**Work to complete:** Records follow. Copy every line with "settings".

>>>>>

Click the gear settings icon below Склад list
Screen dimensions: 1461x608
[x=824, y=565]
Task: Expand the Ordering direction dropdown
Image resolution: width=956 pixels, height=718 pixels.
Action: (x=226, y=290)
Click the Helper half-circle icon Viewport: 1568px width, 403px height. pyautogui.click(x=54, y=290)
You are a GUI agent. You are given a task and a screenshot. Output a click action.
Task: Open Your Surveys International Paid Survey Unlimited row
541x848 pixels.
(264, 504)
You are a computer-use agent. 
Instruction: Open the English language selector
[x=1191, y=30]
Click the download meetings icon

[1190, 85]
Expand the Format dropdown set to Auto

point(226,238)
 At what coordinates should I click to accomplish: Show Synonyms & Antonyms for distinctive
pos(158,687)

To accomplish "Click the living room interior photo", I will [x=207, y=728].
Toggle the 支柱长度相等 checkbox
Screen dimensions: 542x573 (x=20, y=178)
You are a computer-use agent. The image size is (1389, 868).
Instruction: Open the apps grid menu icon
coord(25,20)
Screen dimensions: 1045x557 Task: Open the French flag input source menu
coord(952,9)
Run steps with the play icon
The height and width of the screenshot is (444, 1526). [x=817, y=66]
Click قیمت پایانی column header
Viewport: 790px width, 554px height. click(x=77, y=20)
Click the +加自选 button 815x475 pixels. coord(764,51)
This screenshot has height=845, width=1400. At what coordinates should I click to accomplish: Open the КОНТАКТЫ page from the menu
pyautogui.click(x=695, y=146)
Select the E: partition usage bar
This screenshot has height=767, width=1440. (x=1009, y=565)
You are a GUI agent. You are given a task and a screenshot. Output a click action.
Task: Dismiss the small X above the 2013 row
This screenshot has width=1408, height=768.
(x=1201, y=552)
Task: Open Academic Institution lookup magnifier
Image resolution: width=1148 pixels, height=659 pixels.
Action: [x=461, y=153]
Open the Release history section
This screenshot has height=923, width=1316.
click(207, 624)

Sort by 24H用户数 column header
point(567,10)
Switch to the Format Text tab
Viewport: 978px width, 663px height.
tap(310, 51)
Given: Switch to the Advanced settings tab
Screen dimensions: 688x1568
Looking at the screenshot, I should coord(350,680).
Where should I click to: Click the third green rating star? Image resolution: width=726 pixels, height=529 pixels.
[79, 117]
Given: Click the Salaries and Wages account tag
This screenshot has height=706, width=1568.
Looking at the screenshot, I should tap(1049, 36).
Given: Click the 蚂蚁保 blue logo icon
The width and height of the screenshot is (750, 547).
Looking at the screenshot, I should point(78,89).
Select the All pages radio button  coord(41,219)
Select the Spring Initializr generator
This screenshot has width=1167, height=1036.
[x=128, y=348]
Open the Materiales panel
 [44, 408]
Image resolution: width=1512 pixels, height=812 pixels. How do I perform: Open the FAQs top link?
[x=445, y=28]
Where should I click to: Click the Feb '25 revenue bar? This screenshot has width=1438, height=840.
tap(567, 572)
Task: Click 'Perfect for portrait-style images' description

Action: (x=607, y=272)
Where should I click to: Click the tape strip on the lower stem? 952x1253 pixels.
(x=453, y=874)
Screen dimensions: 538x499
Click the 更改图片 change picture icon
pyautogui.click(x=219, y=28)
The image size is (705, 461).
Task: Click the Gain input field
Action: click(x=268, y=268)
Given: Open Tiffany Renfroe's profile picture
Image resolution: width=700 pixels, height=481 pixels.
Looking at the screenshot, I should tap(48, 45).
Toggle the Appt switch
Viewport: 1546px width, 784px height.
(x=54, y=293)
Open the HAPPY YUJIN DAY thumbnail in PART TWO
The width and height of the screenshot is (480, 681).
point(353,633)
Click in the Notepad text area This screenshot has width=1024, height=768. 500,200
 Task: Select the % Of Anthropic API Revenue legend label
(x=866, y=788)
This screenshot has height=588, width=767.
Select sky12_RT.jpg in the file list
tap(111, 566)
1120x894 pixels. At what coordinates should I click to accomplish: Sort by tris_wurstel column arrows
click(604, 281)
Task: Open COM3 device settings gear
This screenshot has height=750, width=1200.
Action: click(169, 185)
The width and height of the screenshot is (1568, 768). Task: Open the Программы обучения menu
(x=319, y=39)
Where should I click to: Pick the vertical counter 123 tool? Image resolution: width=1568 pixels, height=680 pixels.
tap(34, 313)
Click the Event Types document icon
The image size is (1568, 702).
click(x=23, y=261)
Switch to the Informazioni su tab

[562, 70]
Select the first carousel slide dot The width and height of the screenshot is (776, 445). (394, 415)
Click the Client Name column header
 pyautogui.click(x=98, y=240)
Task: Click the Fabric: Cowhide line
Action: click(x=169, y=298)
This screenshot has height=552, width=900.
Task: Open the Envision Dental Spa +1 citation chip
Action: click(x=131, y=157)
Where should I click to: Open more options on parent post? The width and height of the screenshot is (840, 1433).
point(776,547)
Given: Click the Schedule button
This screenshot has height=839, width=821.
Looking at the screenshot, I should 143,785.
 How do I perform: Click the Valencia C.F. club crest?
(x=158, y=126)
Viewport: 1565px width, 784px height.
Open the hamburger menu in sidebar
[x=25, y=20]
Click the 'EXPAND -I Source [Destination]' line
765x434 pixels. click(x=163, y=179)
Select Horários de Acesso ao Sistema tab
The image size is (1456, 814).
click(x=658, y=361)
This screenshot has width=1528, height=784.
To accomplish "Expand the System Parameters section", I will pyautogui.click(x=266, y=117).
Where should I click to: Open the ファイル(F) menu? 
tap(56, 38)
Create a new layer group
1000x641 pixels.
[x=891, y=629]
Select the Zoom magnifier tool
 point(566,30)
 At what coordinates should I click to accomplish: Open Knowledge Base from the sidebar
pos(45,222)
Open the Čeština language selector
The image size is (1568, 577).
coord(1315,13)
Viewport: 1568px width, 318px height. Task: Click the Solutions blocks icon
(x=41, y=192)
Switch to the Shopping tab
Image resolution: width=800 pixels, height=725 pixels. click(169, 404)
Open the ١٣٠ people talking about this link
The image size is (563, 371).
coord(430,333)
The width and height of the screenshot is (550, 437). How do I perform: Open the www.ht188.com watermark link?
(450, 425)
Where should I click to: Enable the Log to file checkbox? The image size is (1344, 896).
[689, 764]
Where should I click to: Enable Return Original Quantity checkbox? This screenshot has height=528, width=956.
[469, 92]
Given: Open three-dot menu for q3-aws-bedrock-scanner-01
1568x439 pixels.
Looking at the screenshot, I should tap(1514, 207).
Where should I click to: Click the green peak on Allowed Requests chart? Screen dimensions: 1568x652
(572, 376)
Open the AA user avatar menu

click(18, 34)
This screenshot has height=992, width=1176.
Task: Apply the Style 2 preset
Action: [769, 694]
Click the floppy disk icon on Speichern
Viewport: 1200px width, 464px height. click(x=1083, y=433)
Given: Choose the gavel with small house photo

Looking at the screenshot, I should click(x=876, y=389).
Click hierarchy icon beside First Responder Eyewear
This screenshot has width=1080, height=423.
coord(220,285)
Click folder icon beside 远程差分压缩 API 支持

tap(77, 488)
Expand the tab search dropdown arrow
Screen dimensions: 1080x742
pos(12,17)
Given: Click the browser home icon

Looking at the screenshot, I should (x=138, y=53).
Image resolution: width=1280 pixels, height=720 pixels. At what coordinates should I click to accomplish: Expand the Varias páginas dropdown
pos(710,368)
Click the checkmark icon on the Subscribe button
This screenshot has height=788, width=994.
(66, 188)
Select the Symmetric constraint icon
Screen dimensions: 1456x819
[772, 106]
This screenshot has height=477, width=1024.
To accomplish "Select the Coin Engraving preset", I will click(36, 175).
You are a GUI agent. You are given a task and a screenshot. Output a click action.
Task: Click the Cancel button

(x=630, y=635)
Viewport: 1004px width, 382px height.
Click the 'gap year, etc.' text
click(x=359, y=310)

<<<<<

**Output below:**
Click the gear settings icon below Склад list
Given: Switch to the Advanced settings tab
Task: Open COM3 device settings gear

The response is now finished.